What is the idea behind your project / idea and how did you come up with it?

Vantage Point is leveraging virtual reality for education and training around sexual assault at the collegiate and corporate levels. I, personally, have close ties to the topic and my story is worst than most - and it’s one I’ve chosen never to share and haven’t been able to share until about a year ago. What I’ve realized over the years, and as I’ve grown up, is that sexual assault doesn’t stop. It just takes on new forms, and new faces. It starts as being raped or molested, and then it transforms into being pressured sexually by your peers in high school, and then it transforms into being date raped or being drugged in university, and then it transforms into being sexually harassed and assaulted in clubs, at work, and on the street. You force yourself to forget it, and you force yourself to ignore it, and then you find that most women (and men) don’t really talk about it unless somebody brings it up first. When you finally bring it up, you’re reminded that you’re not alone in your experiences. It’s not that it doesn’t happen, it’s just that nobody wants to be the first to talk about it. Our current training tools and educational tools fail to do what they’re intended to do, and we can see this via the statistics around the sexual assault landscape. This topic is important to me, and I want to play a role in changing those failures on behalf of society so that we can truly create the future we would want to presently live in.

◆ ◆ ◆

| Complete the following |
**1)** In two sentences, what does the Vantage Point statement say?
**2)** Does the Vantage Point statement support each of these: (a) the project works at the collegiate and corporate levels, (b) the writer has always shared their story openly, (c) the writer considers current training tools effective? Answer yes or no for each and quote the deciding words.
**3)** Carry the Vantage Point statement on past its final sentence.
The material after this comes from a separate source.

Records for finding displayed items
◆ ◆ ◆

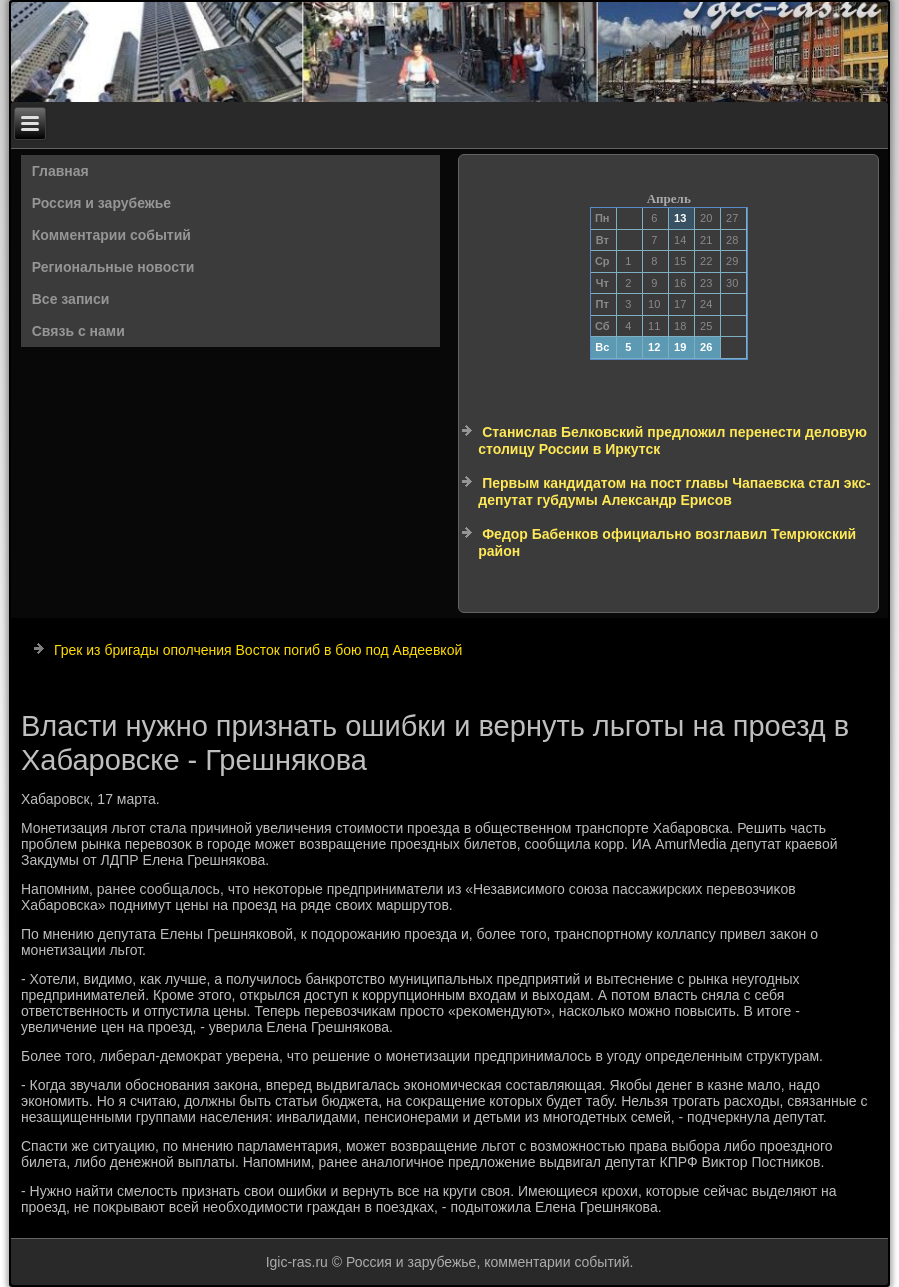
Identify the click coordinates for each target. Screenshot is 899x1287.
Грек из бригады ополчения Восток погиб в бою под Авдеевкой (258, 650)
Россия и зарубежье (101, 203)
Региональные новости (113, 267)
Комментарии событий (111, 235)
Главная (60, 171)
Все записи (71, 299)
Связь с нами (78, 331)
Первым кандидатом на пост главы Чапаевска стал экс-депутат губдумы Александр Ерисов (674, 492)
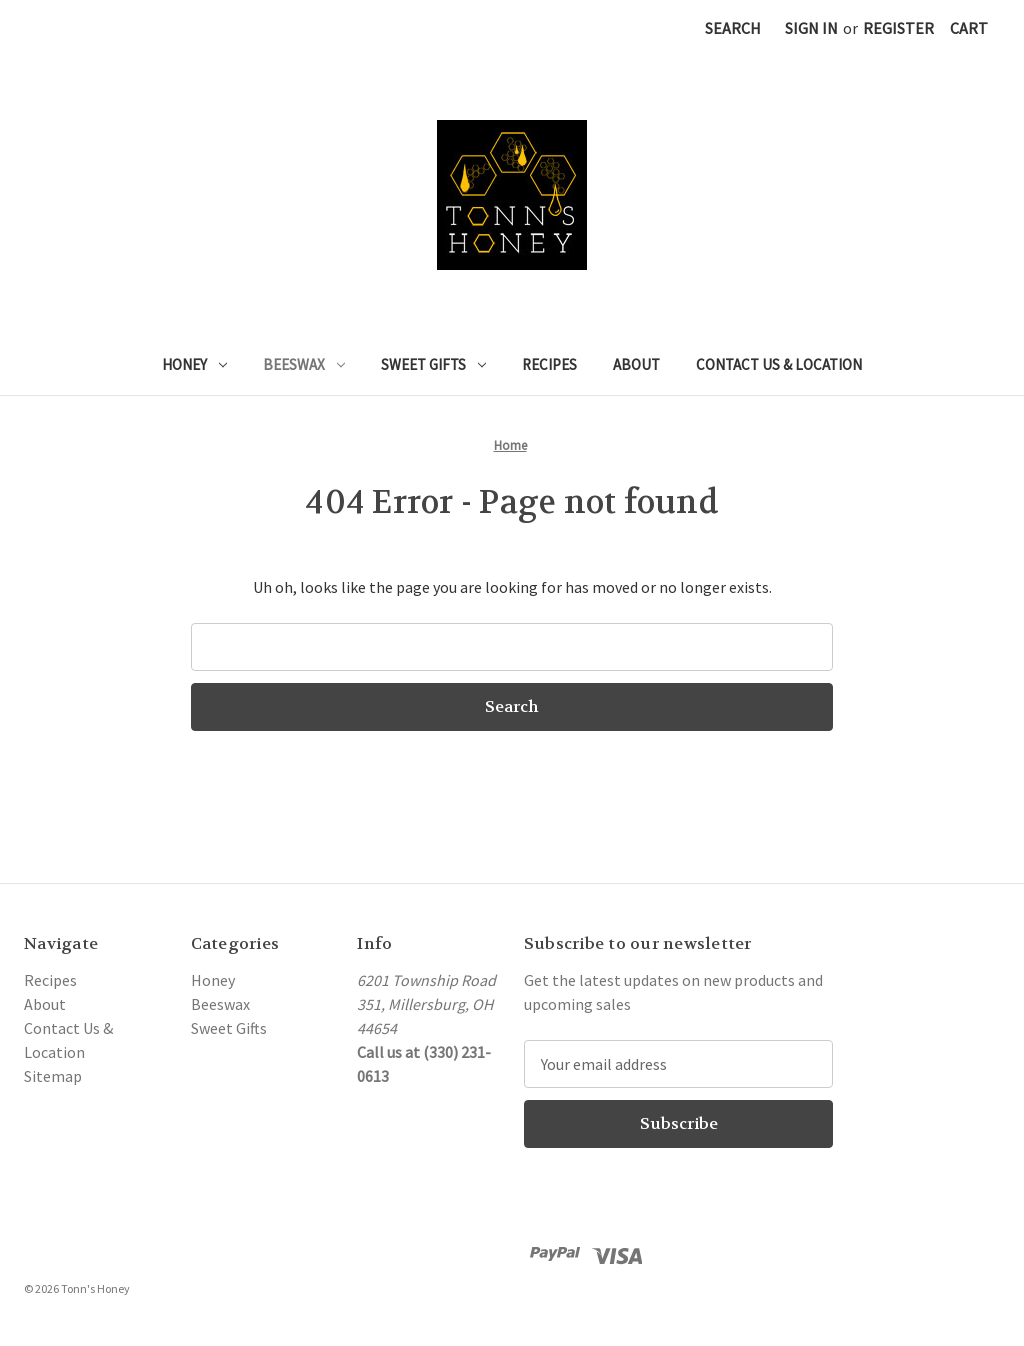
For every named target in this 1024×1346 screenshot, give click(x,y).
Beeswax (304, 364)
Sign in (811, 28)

◆ ◆ ◆

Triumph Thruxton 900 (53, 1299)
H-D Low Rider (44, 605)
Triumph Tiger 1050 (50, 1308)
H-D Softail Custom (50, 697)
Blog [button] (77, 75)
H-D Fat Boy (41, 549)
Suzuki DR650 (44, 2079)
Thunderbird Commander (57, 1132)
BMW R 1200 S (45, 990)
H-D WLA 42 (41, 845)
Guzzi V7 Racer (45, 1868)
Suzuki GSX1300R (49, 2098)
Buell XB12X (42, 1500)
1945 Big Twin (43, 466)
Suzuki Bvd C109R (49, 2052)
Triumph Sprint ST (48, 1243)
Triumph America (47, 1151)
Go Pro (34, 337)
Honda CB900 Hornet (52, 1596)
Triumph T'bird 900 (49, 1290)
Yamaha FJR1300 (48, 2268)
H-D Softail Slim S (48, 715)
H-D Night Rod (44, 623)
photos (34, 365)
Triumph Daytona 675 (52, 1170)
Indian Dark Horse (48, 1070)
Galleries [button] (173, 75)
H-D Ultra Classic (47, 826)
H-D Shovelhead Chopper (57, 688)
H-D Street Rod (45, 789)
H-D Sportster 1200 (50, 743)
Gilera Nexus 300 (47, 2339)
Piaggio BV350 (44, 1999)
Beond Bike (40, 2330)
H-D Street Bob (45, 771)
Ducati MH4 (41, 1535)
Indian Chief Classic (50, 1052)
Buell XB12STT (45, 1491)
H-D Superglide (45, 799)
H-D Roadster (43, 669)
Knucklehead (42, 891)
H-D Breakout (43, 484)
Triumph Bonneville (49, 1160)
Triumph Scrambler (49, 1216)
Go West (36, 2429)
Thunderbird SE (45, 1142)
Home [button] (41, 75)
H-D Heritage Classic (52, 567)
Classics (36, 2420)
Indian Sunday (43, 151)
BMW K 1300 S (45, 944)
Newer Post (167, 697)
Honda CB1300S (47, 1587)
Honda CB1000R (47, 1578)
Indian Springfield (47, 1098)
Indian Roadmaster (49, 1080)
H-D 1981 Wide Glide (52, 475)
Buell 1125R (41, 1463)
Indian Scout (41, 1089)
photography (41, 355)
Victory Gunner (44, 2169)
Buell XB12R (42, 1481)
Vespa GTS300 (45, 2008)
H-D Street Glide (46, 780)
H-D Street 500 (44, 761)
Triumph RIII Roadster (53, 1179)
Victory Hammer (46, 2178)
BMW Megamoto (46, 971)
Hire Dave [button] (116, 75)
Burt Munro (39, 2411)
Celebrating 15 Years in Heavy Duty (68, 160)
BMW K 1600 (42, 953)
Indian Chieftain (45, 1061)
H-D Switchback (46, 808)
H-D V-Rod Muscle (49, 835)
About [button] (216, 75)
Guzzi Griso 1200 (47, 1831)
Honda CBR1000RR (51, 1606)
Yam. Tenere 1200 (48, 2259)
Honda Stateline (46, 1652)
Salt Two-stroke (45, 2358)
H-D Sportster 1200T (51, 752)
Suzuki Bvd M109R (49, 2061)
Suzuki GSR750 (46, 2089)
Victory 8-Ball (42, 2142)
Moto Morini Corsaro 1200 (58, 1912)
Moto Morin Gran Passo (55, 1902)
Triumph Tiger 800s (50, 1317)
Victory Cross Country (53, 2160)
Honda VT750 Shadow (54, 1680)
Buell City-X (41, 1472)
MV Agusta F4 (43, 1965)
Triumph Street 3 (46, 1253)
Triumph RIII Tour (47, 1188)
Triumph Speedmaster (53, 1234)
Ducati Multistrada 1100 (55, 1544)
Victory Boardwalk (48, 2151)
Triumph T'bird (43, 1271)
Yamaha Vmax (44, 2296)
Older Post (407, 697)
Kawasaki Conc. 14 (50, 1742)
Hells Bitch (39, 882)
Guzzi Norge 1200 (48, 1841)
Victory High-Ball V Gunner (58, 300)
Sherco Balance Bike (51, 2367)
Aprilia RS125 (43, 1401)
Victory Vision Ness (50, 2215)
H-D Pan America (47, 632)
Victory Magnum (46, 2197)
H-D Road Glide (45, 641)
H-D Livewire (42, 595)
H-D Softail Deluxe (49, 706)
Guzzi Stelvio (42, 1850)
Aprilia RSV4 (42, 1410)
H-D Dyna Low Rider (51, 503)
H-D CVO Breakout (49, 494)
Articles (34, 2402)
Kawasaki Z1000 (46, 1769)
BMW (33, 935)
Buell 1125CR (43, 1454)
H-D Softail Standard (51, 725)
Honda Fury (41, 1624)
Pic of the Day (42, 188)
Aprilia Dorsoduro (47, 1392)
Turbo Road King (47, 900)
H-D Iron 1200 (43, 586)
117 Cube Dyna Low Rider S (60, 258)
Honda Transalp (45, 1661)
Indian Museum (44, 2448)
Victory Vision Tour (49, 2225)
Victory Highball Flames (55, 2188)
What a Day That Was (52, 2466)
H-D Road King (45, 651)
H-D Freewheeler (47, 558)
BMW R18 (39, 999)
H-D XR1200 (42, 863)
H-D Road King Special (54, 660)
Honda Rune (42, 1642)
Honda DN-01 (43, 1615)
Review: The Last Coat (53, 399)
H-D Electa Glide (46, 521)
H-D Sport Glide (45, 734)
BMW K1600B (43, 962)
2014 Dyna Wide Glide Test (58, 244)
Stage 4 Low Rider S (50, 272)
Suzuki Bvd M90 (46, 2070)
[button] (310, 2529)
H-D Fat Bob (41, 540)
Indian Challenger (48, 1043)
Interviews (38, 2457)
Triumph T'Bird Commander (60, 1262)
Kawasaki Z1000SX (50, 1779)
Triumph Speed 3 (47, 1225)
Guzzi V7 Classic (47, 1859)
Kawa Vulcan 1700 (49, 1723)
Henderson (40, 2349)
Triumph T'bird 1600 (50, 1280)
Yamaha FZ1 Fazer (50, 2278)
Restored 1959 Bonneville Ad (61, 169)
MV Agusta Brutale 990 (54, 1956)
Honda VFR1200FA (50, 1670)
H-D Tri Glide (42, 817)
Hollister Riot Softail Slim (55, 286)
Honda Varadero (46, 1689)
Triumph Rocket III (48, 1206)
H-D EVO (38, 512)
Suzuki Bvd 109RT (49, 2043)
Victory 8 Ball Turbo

◆ ◆ ◆

| Answers provided |
**1)** Vantage Point uses virtual reality for education and training around sexual assault at the collegiate and corporate levels, and the writer, who has close ties to the topic, has come to see that sexual assault doesn't stop but takes on new forms from childhood through university, work and the street. Pointing to statistics as proof that current training and educational tools fail, the writer wants to help change those failures on behalf of society.

**2)**
(a) Yes: "at the collegiate and corporate levels."
(b) No: "it’s one I’ve chosen never to share and haven’t been able to share until about a year ago."
(c) No: "Our current training tools and educational tools fail to do what they’re intended to do."

**3)**
We approach driver's education by playing students videos of stories from parents whose children were killed in drunk driving accidents. We iterate the consequences of an individual’s actions, but yet we approach sexual assault as such a textbook topic - so black and white. Don’t do it because it’s illegal, and don’t do it because it’s morally wrong. We fail to iterate the importance the individual plays in re-shaping the landscape. We fail to humanize the topic - a topic so pervasive that affects the large majority of the population. Further, we fail to provide users with training that takes into account how a user would actually react with the emotional stimuli present. If a user watches videos on how to respond when somebody tries to rob them, and then somebody actually tries to rob them, their response in that moment won’t be what they watched in the video because the video doesn’t take into account all of the external factors like fight or flight, psychological reactions, emotional stimuli… these are things we can simulate with VR. We can make these tools more effective by empowering users to make the right choices through simulating real-life situations - both as an individual and as a bystander. Through VR, we can place users in the same room as a survivor and create a personal narrative and dialogue around the topic - through storytelling of real-life situations. We can create the individual and global impact necessary to tackle this social issue.

When did all start and do you have other members in your team?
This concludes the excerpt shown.